Сердце чуть слышно колотилось у самого горла. Его лицо было сантиметрах в двадцати от моего, а ладонь лежала на бедре.
Вместо ответа с губ у меня сорвалось что-то жалкое и неразборчивое. Он опустил взгляд к моей груди. Поморщился и завёл двигатель.
Ни жива ни мертва я вжалась в угол сиденья. Болтавшаяся на коленке скатерть соскользнула к ногам. Надо было поднять её.
– Возьми пиджак, – словно прочитав мои мысли, бросил Герман. – На заднем сиденье.
Я не послушалась. Подняла тряпку и опять набросила на себя, чувствуя, как с промокшего края по голени потекла струйка грязной воды.
Настаивать он не стал. Это было отвратительно. Хотелось стереть её, только для этого надо было пошевелиться. А шевелиться я не решалась. Капля ползла всё ниже: по щиколотке, к стопе; холодная ткань прилипла к коже.
– Надо было накинуть твоему братцу пару сотен, – сворачивая во двор, выговорил Герман.
Герман Вишневский. Так было написано в бумагах. Но было там ещё кое-что, о чём я каким-то чудом додумалась умолчать.
Украдкой посмотрела на его руки, на широкие запястья, на чёткий профиль.
Он повернулся. Так внезапно, что я не успела притвориться, что не рассматривала его. Сердце опять подпрыгнуло. Само собой, я сдвинула вместе коленки.
– Хочешь, я скажу тебе, что сейчас будет? – от его голоса внутренности покрылись ледяной коркой.
– Не надо мне ничего говорить, – огрызнулась я.
Вышло по-детски.
У него дёрнулся уголок губ.
– Я всё-таки скажу, – он плавно остановил машину у чернеющего дырой вместо двери подъезда. – Сейчас ты поднимешься к себе. Возьмёшь всё, что должна взять, и вернёшься обратно. На это у тебя есть ровно пять минут. Если через пять минут тебя не будет, я тоже поднимусь. И мы поговорим ещё раз. Но разговор у нас будет уже другим, – он бросил взгляд на запястье. – Время пошло, Вероника.
– У меня нет ключей, – выдавила я. Их у меня действительно не было. Брат выволок меня из дома, не дав взять даже рюкзак.
На колени мне упала связка. Я недоверчиво посмотрела на неё. На Германа. Он кивком указал на дверь.
Я помедлила всего мгновение. Пять минут. Предполагать, каким может быть разговор в квартире, не хотелось. Тем более что в квартире…
Схватила ключи и стремглав вышла на улицу. Как была, босая, бегом бросилась к чёрной дыре. Несколько дней назад дверь ещё была, а потом куда-то делась. Ставить новую никто не спешил. Лампочки были выкручены уже давно. Не помню, когда тут был свет в последний раз.
Зная, что ничего не смогу разглядеть, я всё-таки оглянулась на машину. Увидела только нечёткие очертания. И демоническо-чёрные глаза. Нет. Не увидела, просто почувствовала, что он смотрит на меня. Сжала ключ в ладони и бросилась вверх по ступеням.
С трудом попав ключом в замочную скважину, я отворила дверь.

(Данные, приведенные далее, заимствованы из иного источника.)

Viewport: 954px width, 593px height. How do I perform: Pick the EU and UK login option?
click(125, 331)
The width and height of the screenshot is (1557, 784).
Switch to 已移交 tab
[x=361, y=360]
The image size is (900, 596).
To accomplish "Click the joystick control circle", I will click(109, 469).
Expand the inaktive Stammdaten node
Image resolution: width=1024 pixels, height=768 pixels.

Влетела в квартиру и, только оказавшись внутри, смогла выдохнуть. Чувства защищённости не было. Только одно – трезвое понимание, что я должна бежать. Стоит брату и его дружкам вернуться – мне конец.

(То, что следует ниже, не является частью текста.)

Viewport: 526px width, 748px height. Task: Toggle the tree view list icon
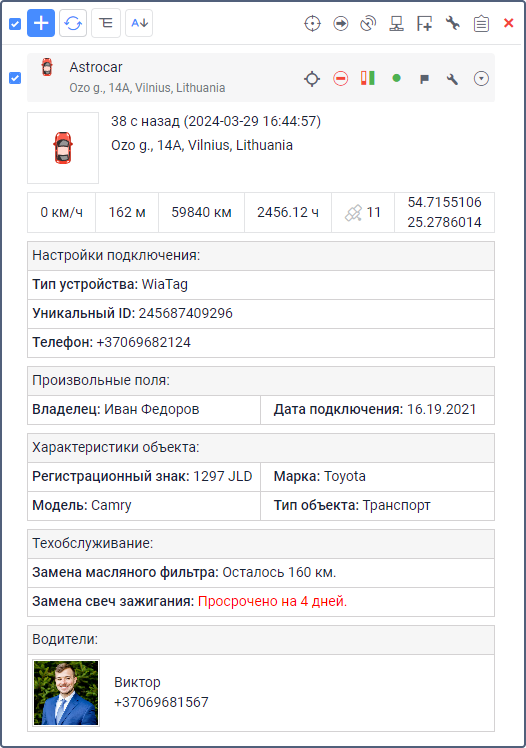[x=106, y=23]
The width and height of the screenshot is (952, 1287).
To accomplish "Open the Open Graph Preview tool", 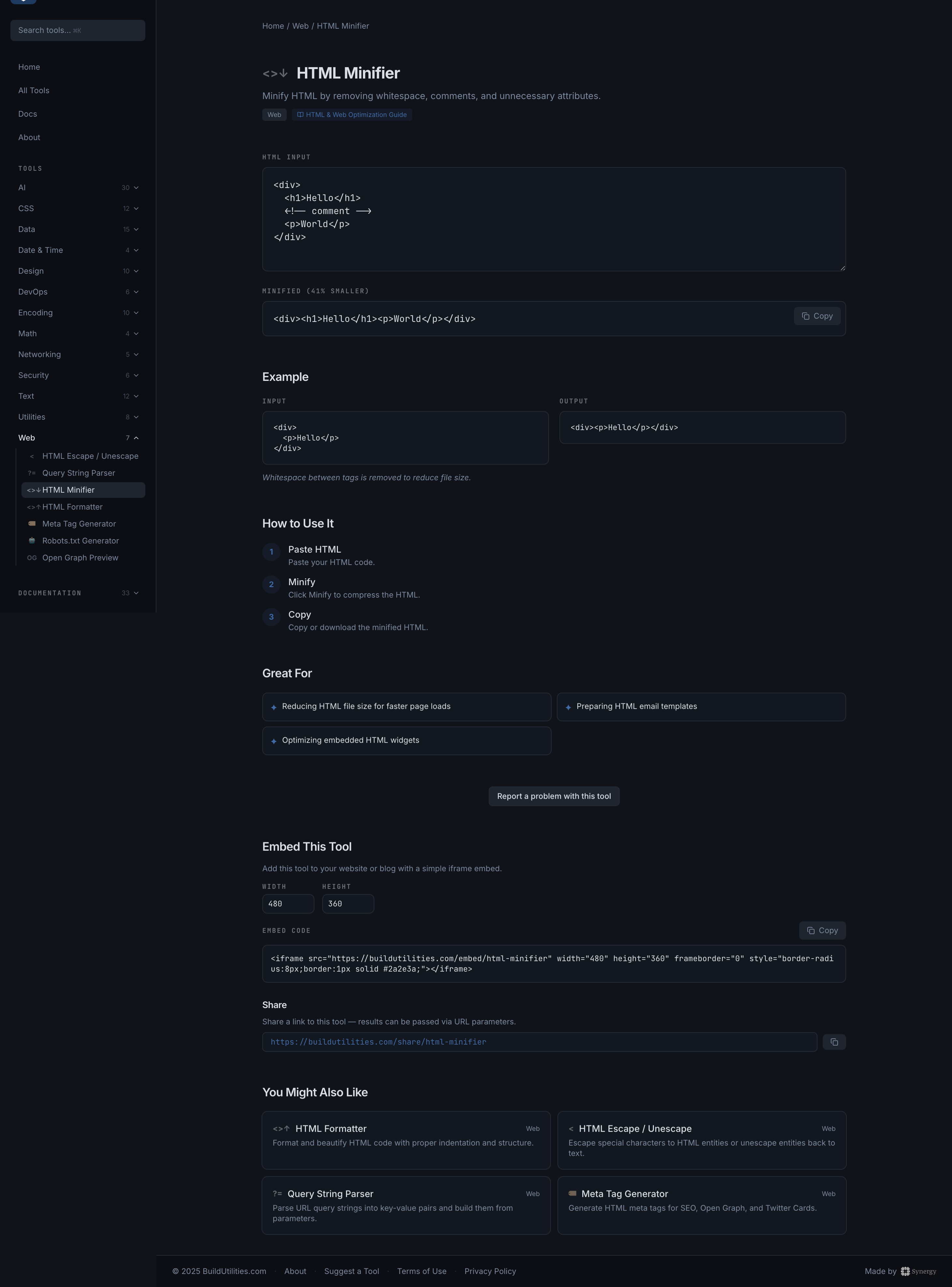I will (x=80, y=557).
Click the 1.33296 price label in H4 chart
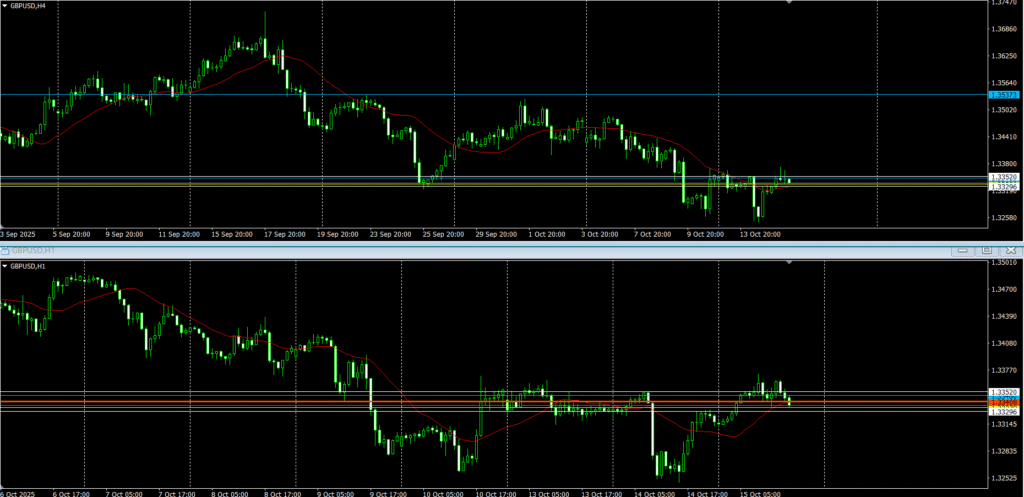This screenshot has width=1024, height=497. pyautogui.click(x=1004, y=187)
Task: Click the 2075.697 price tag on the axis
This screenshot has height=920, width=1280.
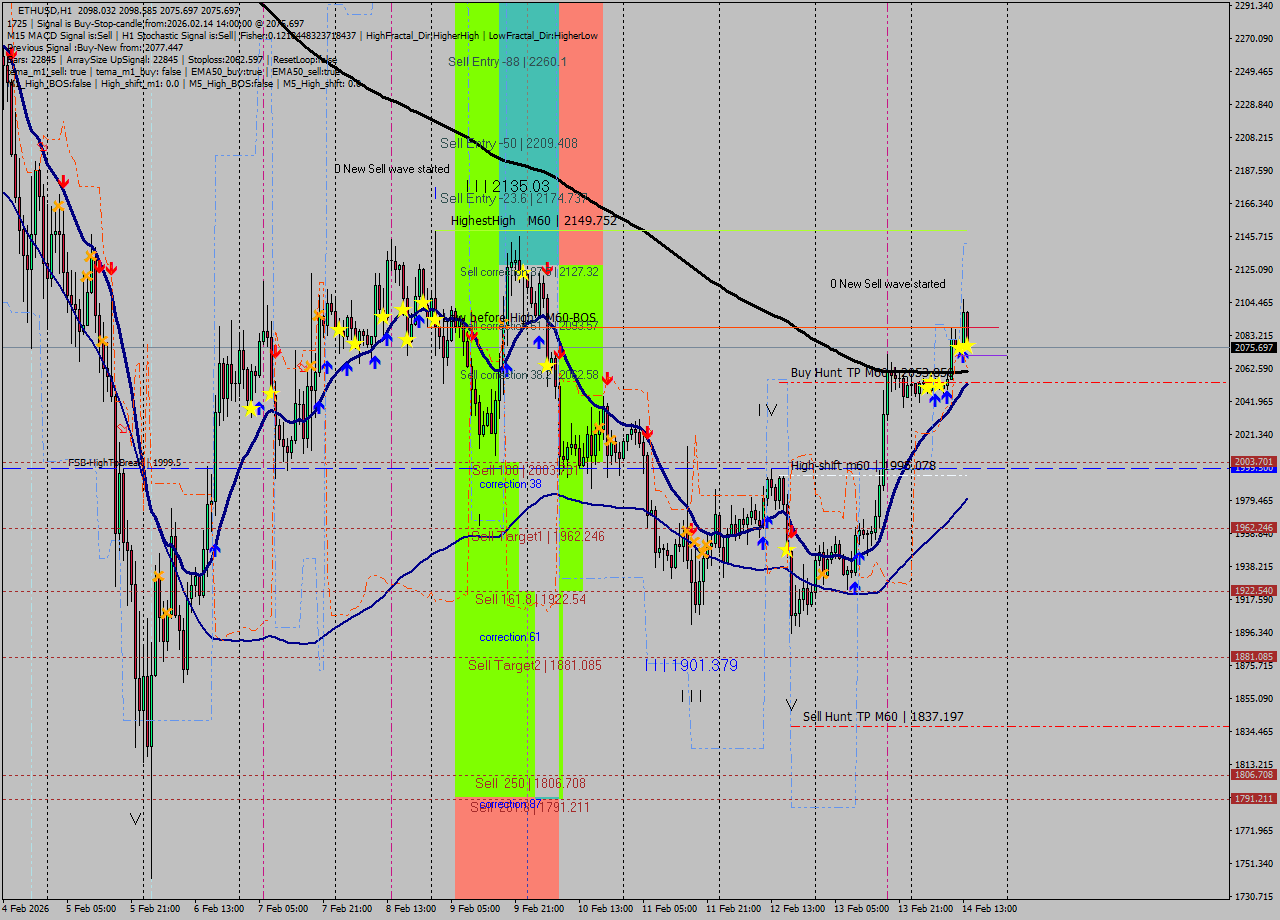Action: coord(1252,347)
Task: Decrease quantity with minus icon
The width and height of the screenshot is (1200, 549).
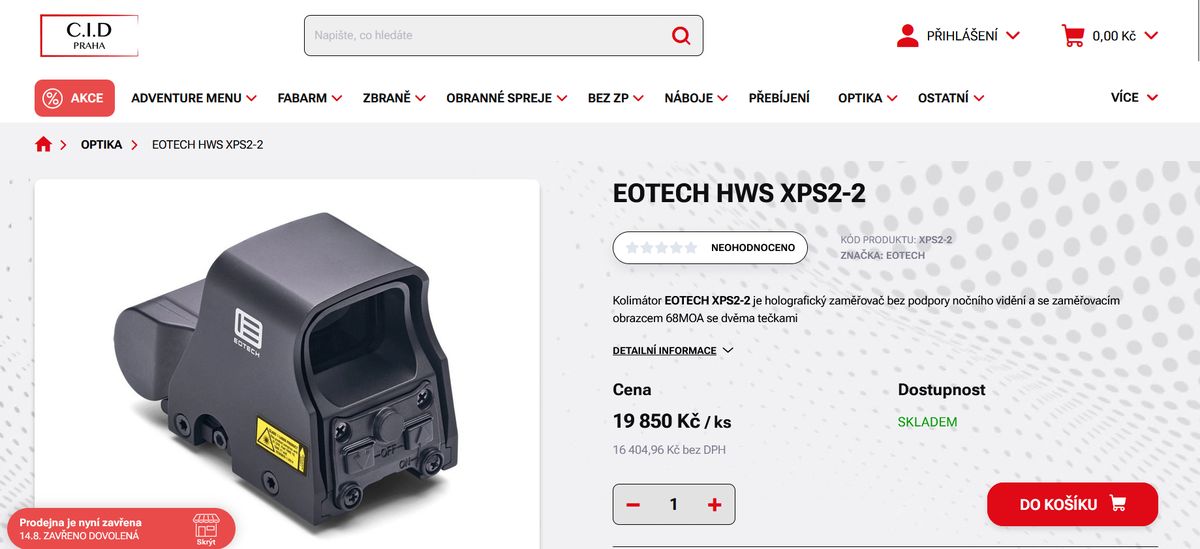Action: point(633,505)
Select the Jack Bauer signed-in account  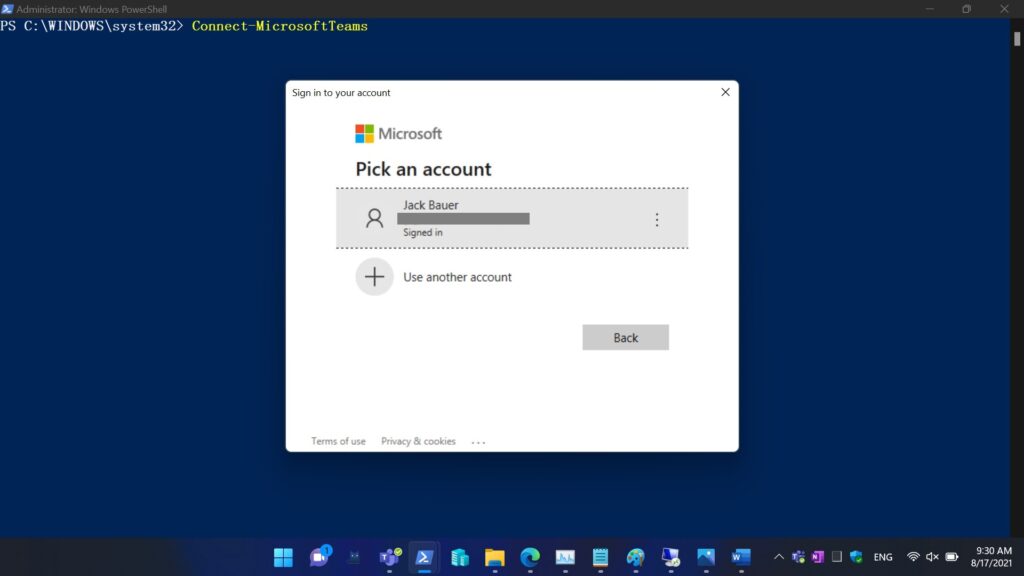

Меня трясло от холода, от страха. Прокатившийся по подъезду грохот стал последней каплей. Задрожав, я прижала ладонь к губам и заскулила. Слёзы текли по лицу крупными каплями, и поделать с ними ничего не могла.
– Что теперь? – спросила в пустоту. – Господи…
Только я бросилась к комнате, дверь открылась.
– Вероника, это ты? – раздалось негромкое.
Обернулась на звук раздающихся из подъезда голосов. Показалось, что среди них слышу голос Леонида. Нет. Показалось. Наощупь нашла выключатель и ударила по нему.
– Давай, – зашептала судорожно, опускаясь перед потирающим глаза младшим братом на корточки. – Только тепло одевайся. Давай, Платон, – схватила его за плечи.